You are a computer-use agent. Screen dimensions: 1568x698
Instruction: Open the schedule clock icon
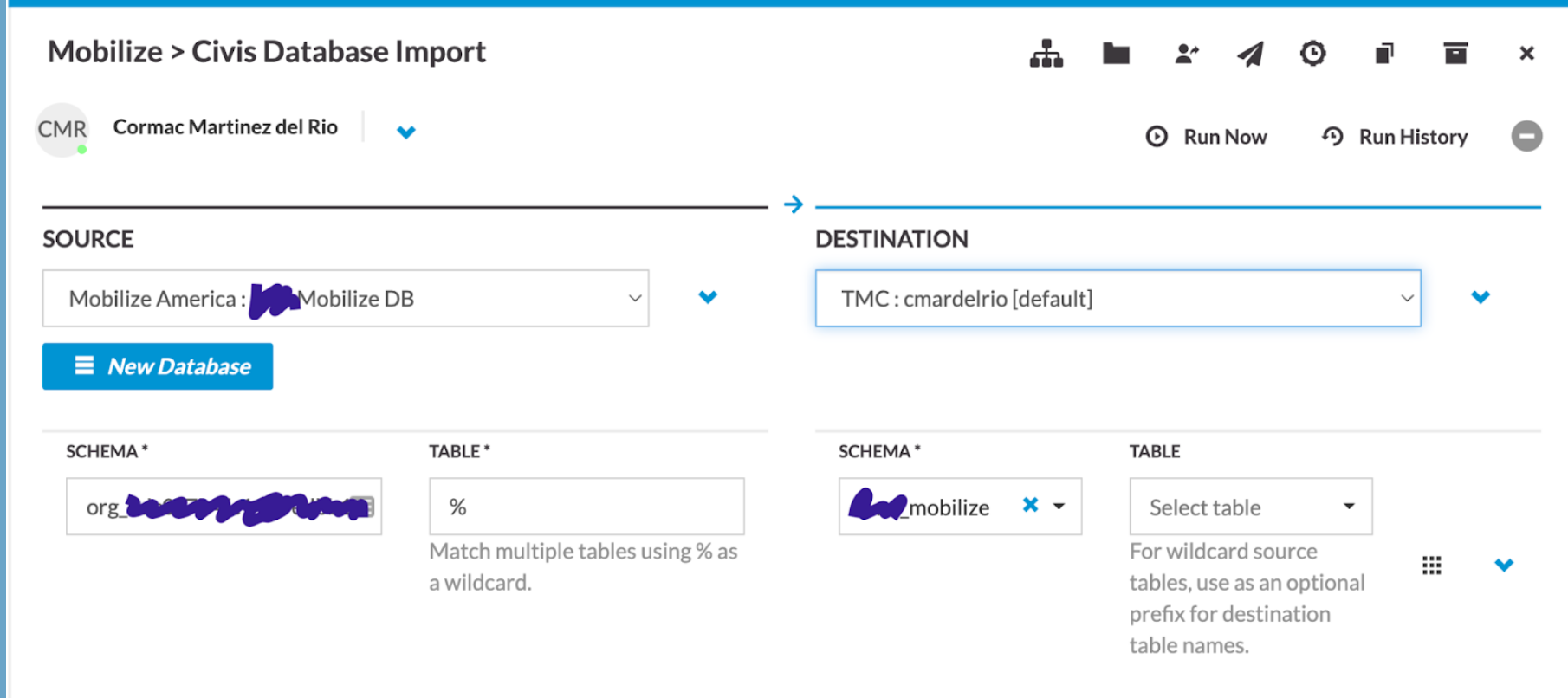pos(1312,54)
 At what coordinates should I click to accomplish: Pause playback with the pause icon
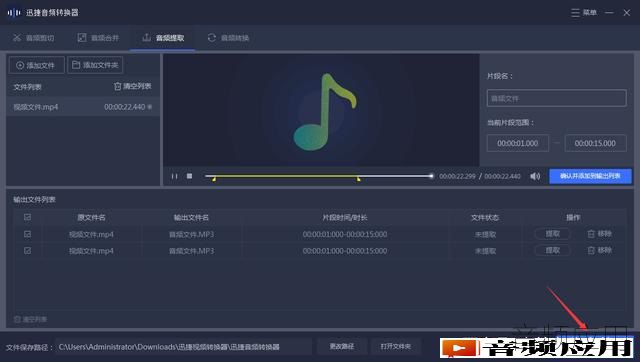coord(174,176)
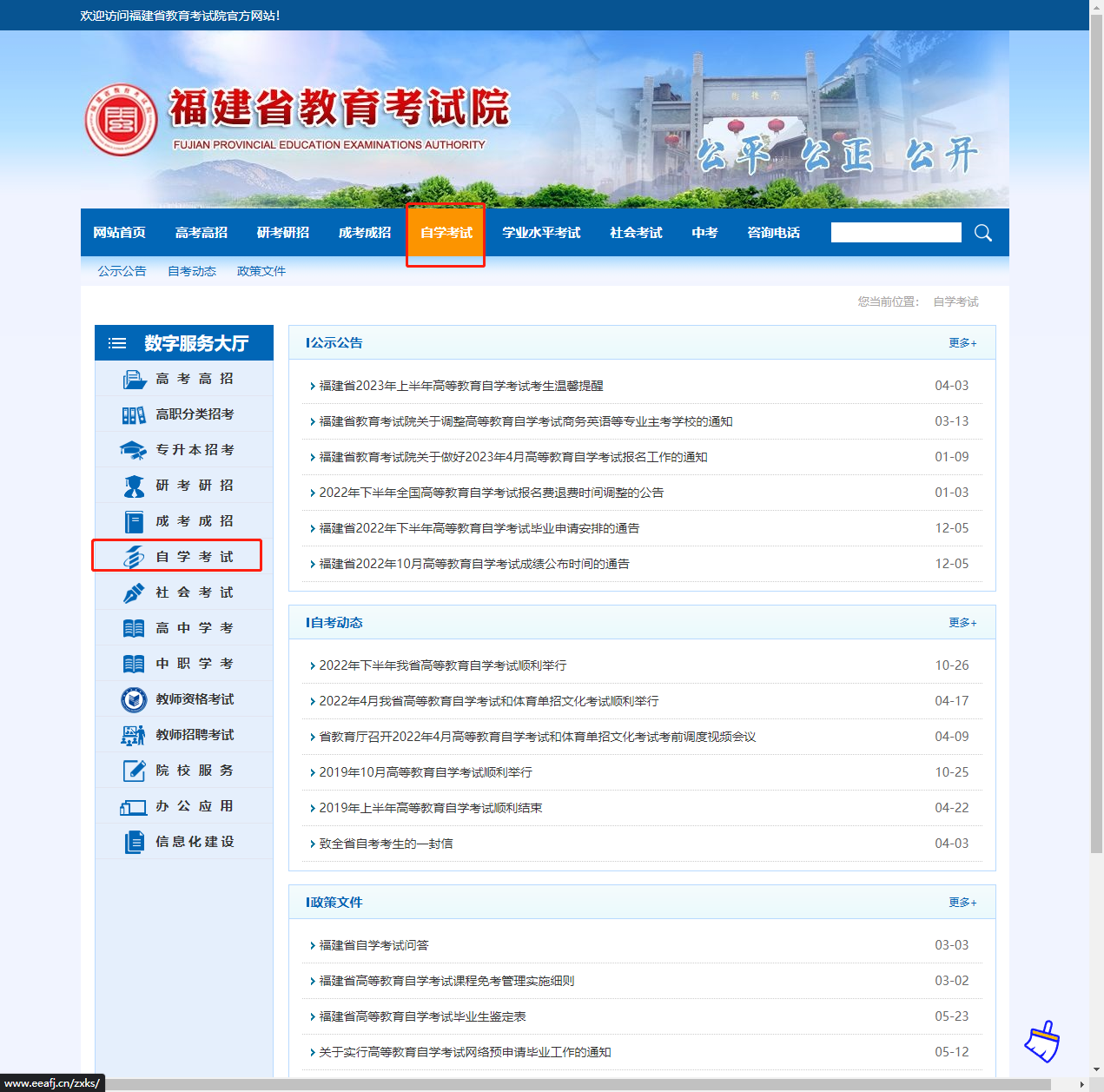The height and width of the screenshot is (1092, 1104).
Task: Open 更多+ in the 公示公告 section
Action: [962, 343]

^^^^^^^^

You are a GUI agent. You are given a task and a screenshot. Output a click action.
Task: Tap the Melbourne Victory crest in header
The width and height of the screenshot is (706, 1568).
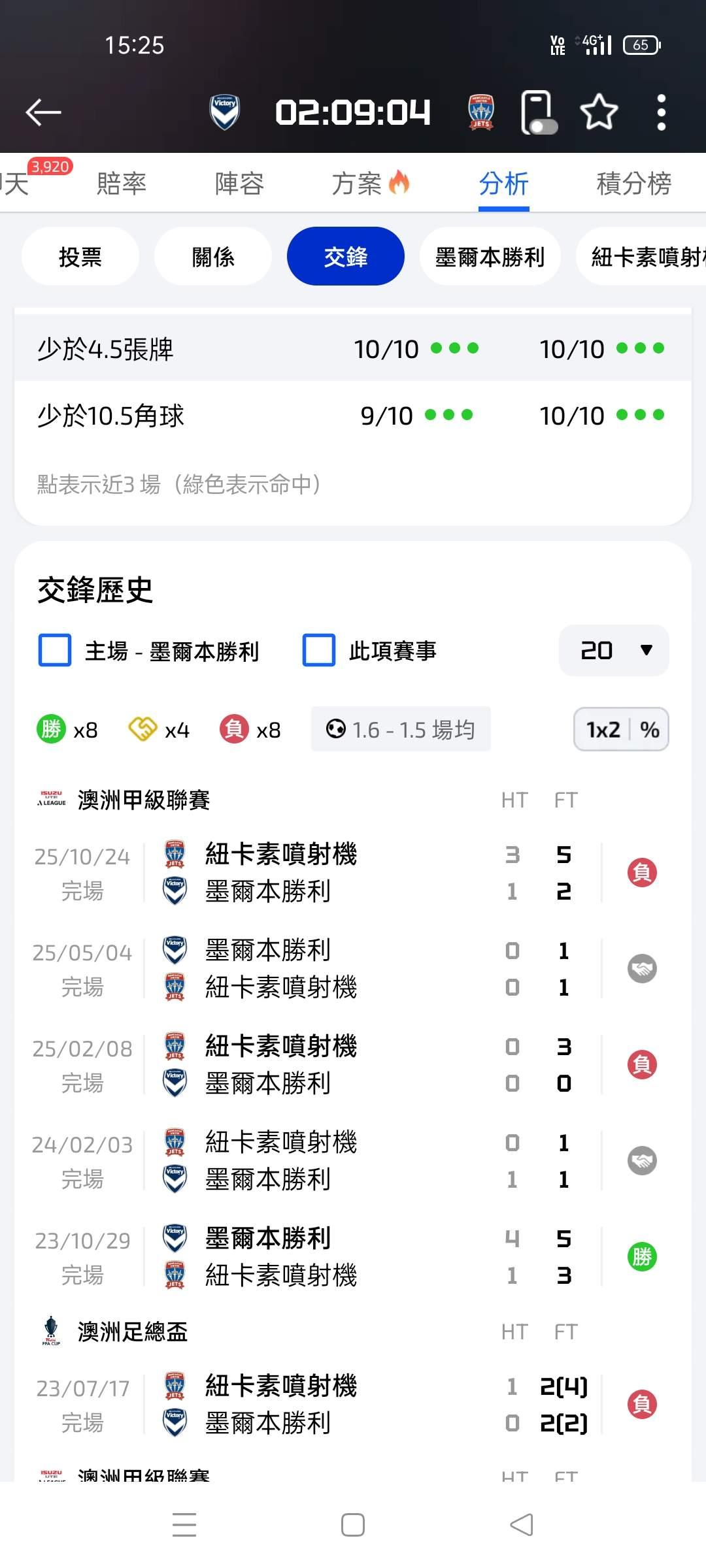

^^^^^^^^

Task statement: How many lines in the entries include the string "agent"? Answer with the number alone.

Solution to the problem: 2